If the efficacy of hypothermia and barbiturates in ameliorating ischemic brain injury lies in reducing the cerebral metabolic rate of oxygen (CMRO(2)), the greater efficacy of mild hypothermia (34 degrees C) compared with barbiturates is inconsistent with the 15-20% reduction of CMRO(2) caused by mild hypothermia compared with 50% caused by barbiturates. This paradox, we hypothesized, derives from the fact that whereas barbiturates lower CMRO(2) associated with EEG activity or thiopental (TP)-suppressible CMRO(2), not essential for cellular viability, hypothermia lowers CMRO(2) associated with providing energy, i.e., adenosine triphosphate, to maintain transmembrane ion gradients or TP-nonsuppressible CMRO(2), essential for neuronal viability.
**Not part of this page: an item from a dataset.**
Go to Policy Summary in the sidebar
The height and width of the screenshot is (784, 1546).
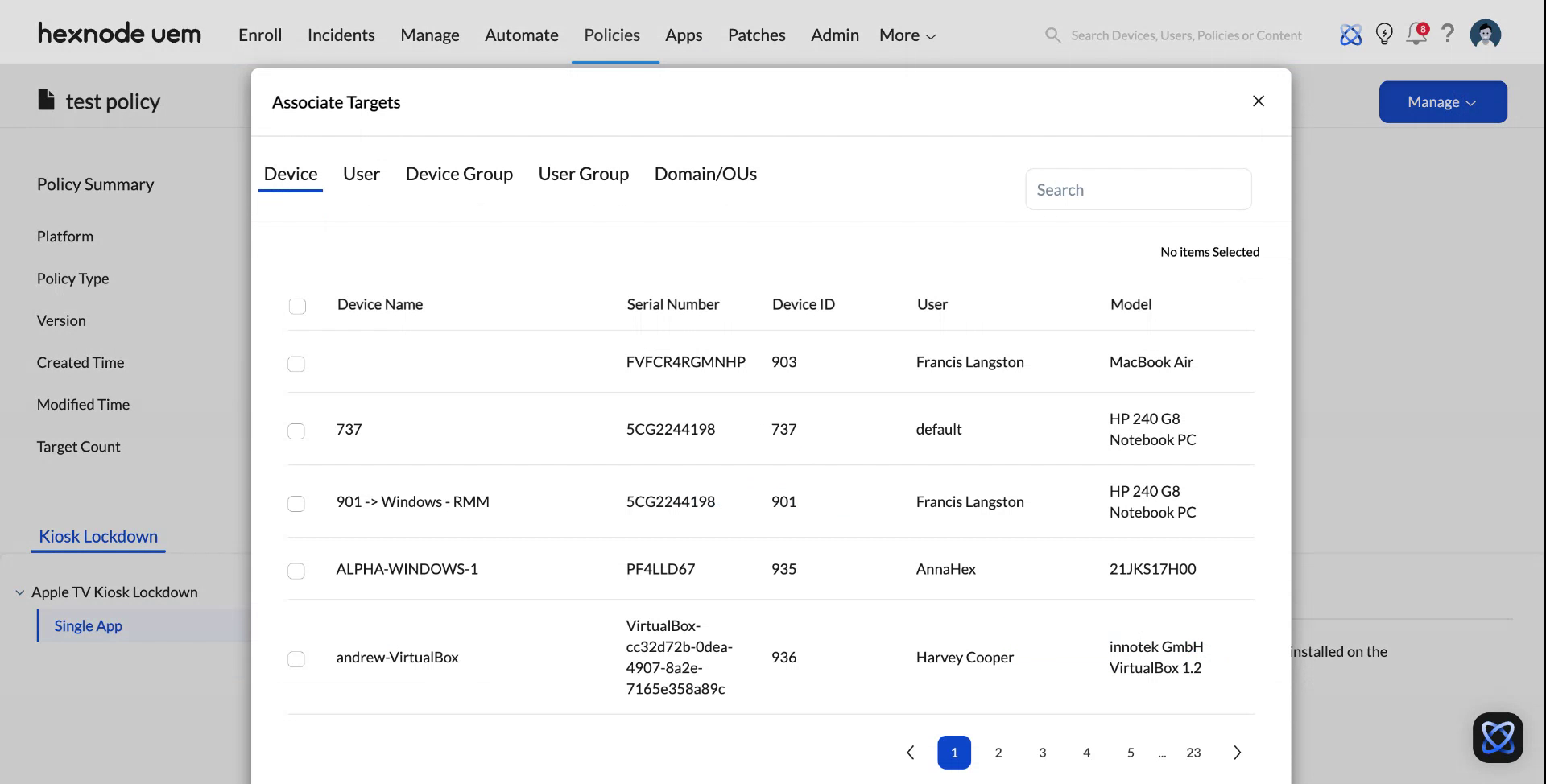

To test this hypothesis, we measured whole brain cerebral blood flow (CBF) and CMRO(2) in two groups of rats mechanically ventilated with 70% N2O/30% O-2 before and after TP-induced isoelectric EEG. In the normothermic group (n = 7), measurements were made at a brain temperature (T-b) of 38 degrees C, while in the hypothermic group (n = 7), they were made at 34 degrees C. In the normothermic group, TP-induced isoelectric EEG reduced CMRO(2) by 50%, from 7.92 +/- 1.05 to 3.95 +/- 0.70 ml 100 g(-1) min(-1) ((X) over bar +/- SD). Thus, at 38 degrees C, TP-suppressible and TP-nonsuppressible CMRO(2) were both 50 +/- 4% of total CMRO(2). In the hypothermic group, decreasing T-b from 38 to 34 degrees C caused a 17% decline in CMRO(2), from 7.62 +/- 1.92 to 6.28 +/- 1.22 ml 100 g(-1) min(-1) (p > 0.05). AT 34 degrees C, TP infusion lowered CMRO(2) to 2.15 +/- 0.46 ml 100 g(-1) min(-1). At 34 degrees C, TP-suppressible and TP-nonsuppressible CMRO(2) values were 64 +/- 7% and 36 +/- 8% of total CMRO(2), respectively. TP lowered CBF by 50% at both 38 and 34 degrees C. In conclusion, mild hypothermia selectively lowers TP-nonsuppressible CMRO(2) associated with the maintenance of viability rather than EEG-associated or TP-suppressible CMRO(2).